Moreno underwent a urine test on July 31, shortly after she arrived in Beijing. The first analysis of the sample was positive, enough to allow the International Olympic Committee (IOC) to prevent her from competing.
However, in order to get the result of the test that arrived late Sunday from the Chatenay-Malabry laboratory in Paris, "up to 72 hours" may be required.
"The sample, in this case, was very diluted. We had to be particularly careful," the source told dpa.
Unlike anabolic steroids and stimulants, on which doping tests draw clear conclusions in the shape of concrete figures, EPO is a foggy area: graphic results are subject to interpretation, they are not objective. This means that, before there is a positive result, at least three laboratory heads have to be involved and deliver their expert knowledge on the matter.
The Brazilian Eduardo De Rose, president of the medical commission at the Pan-American Sports Organization (PASO) and an expert on EPO, told dpa that "it is not true that the second or third generations of the substance" are harder to detect.
"What the different generations of EPO allow is a greater ease for kidney patients," De Rose explained. "The oldest (form of EPO) required daily applications, for NESP (Novel Erythropoiesis Stimulating Protein) they are weekly, and for the new one they are practically monthly."
This improves life for kidney sufferers, but it also facilitates consumption on the part of sportsmen seeking to improve their performance.
The traditional "recombinant EPO" which became known around the world in the late 1990s jumped to NESP or darbepoetin, which German- born Spanish skier Johann Muehlegg made known when he tested positive in Salt Lake City 2002.
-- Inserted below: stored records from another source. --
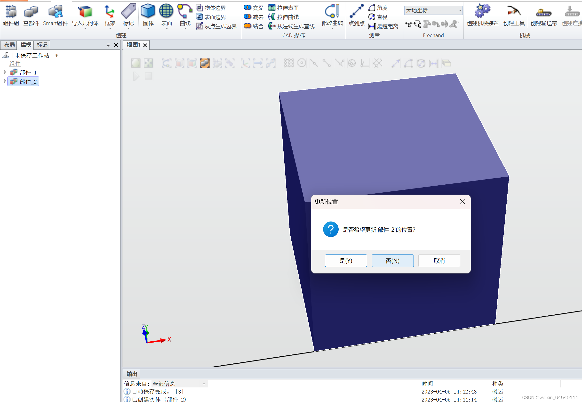Open the 导入几何体 import tool
The width and height of the screenshot is (582, 402).
(x=85, y=12)
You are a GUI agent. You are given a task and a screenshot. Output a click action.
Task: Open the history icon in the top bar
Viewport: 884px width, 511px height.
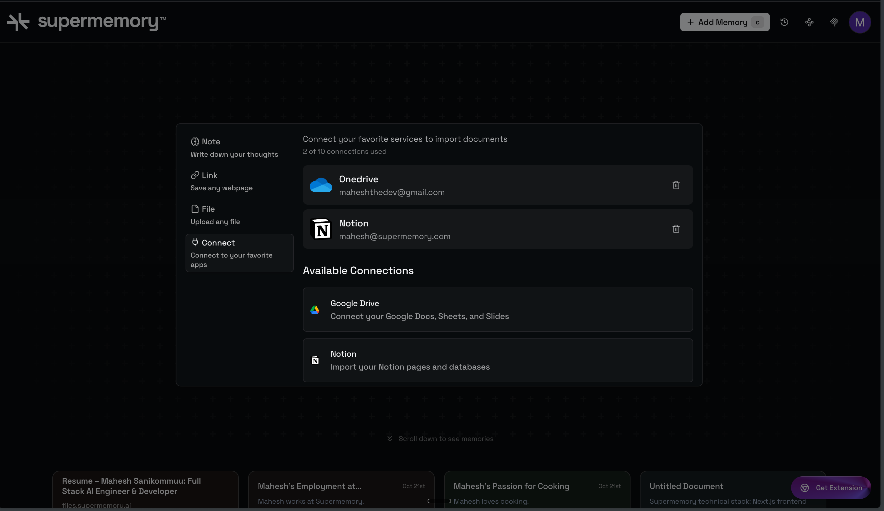tap(784, 22)
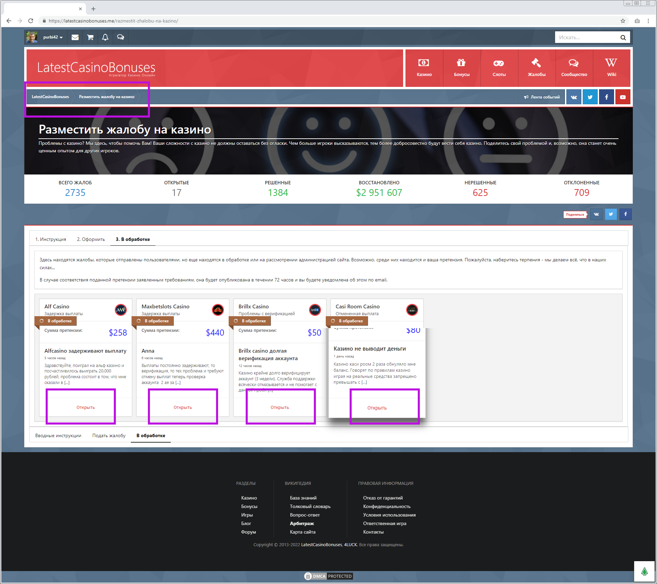Click the Искать search input field
This screenshot has height=584, width=657.
tap(587, 37)
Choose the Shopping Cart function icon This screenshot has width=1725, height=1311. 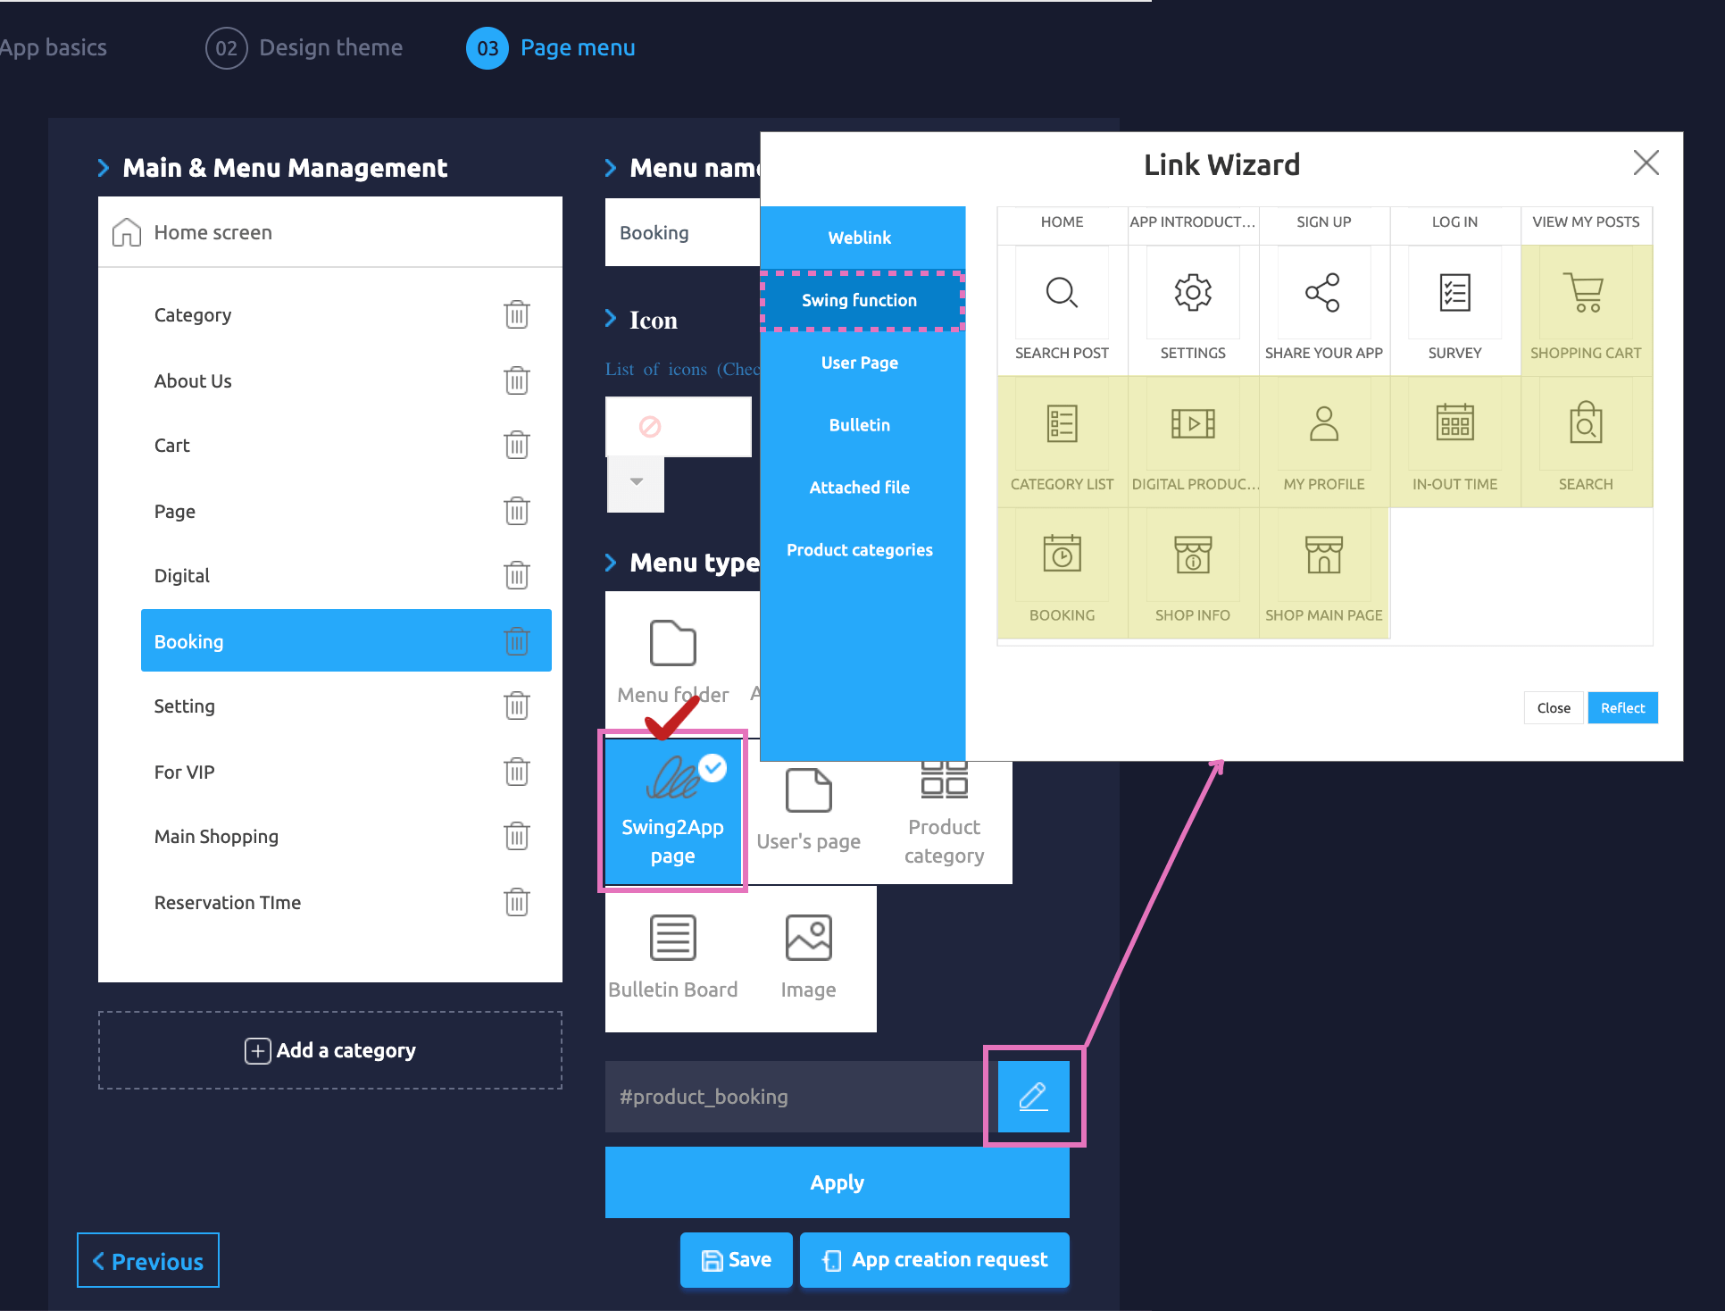click(1585, 293)
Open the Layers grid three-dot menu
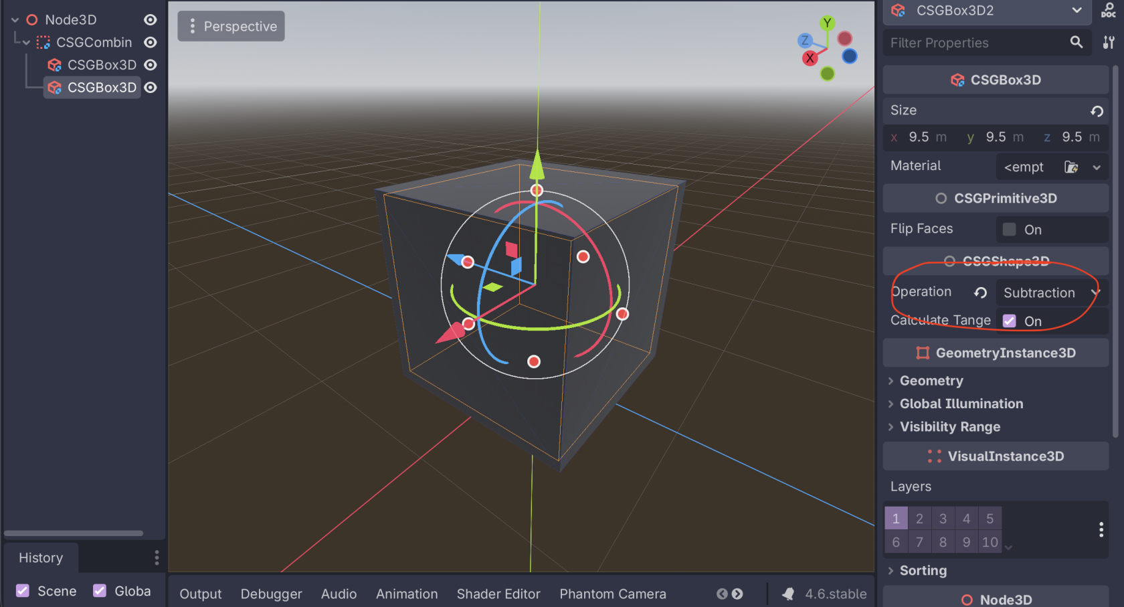The width and height of the screenshot is (1124, 607). 1101,529
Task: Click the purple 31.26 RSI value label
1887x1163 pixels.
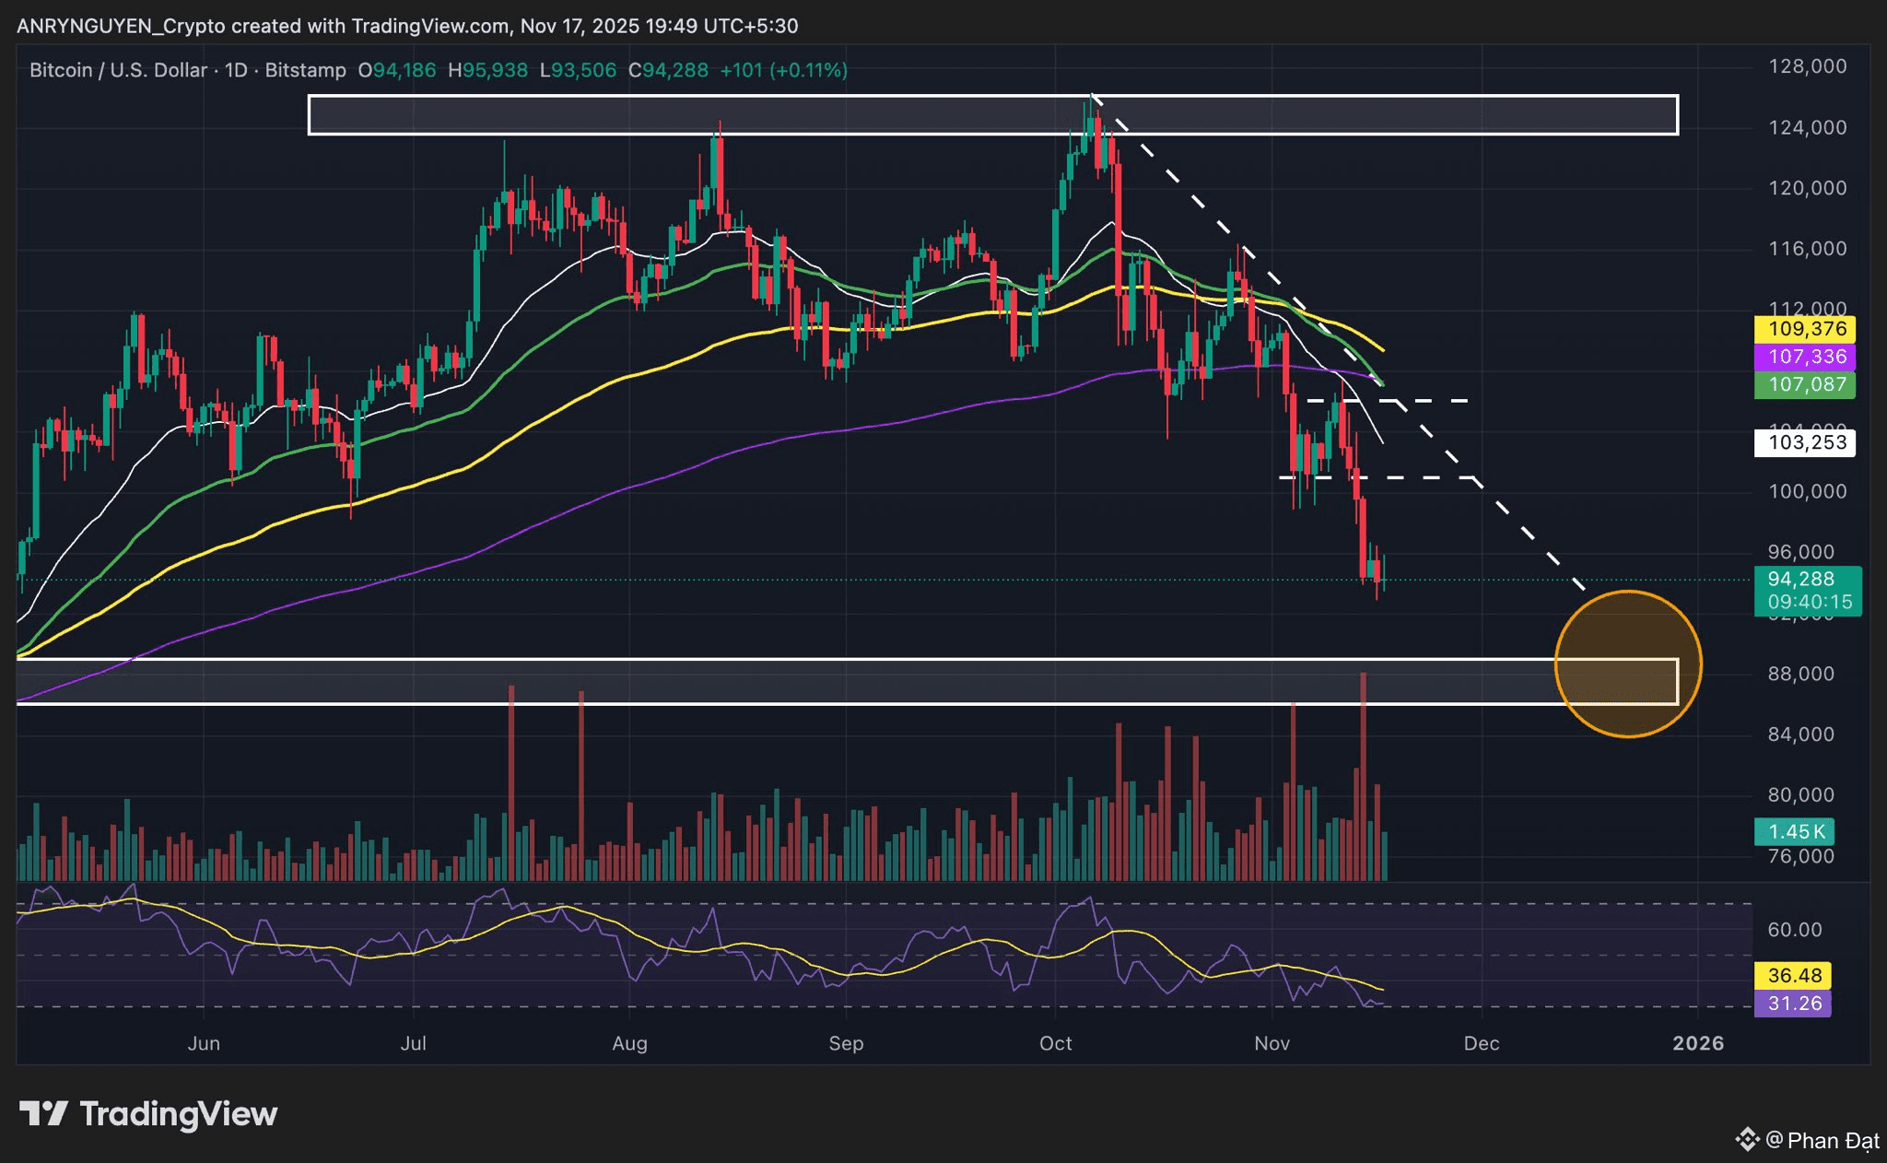Action: point(1794,1003)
And now there is the Continuous Erythropoiesis Receptor Activator (CERA), the third generation, which had its world premiere last month at the Tour de France, with the case involving Italian Riccardo Ricco.
De Rose leads a group of 15 experts that visit the different sites of competition at the Beijing Olympics everyday. From a hotel in central Beijing, the Brazilian coordinates things for tests to be done in a timely fashion, for nothing to go wrong and for the 4,500 tests expected to be done at the 2008 Olympics to be carried out with ease.
In the meantime, the anti-doping lab in Beijing receives all the samples, which can be tested at any time since there are three shifts covering 24 hours a day.
And there will be a lot of work, because IOC president Jacques Rogge has already anticipated that he expects "between 30 and 40" positive tests in the Games.
This means that Moreno's is just the beginning. The game of doping is only getting started.